**Records for this exercise:**
>> begin
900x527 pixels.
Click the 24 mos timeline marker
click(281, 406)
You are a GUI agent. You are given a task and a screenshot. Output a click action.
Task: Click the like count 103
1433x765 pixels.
>> end
**Written request:**
Reproduce every one of the entries above word for word, with no changes.

**Reply:**
900x527 pixels.
Click the 24 mos timeline marker
click(281, 406)
You are a GUI agent. You are given a task and a screenshot. Output a click action.
Task: Click the like count 103
1433x765 pixels.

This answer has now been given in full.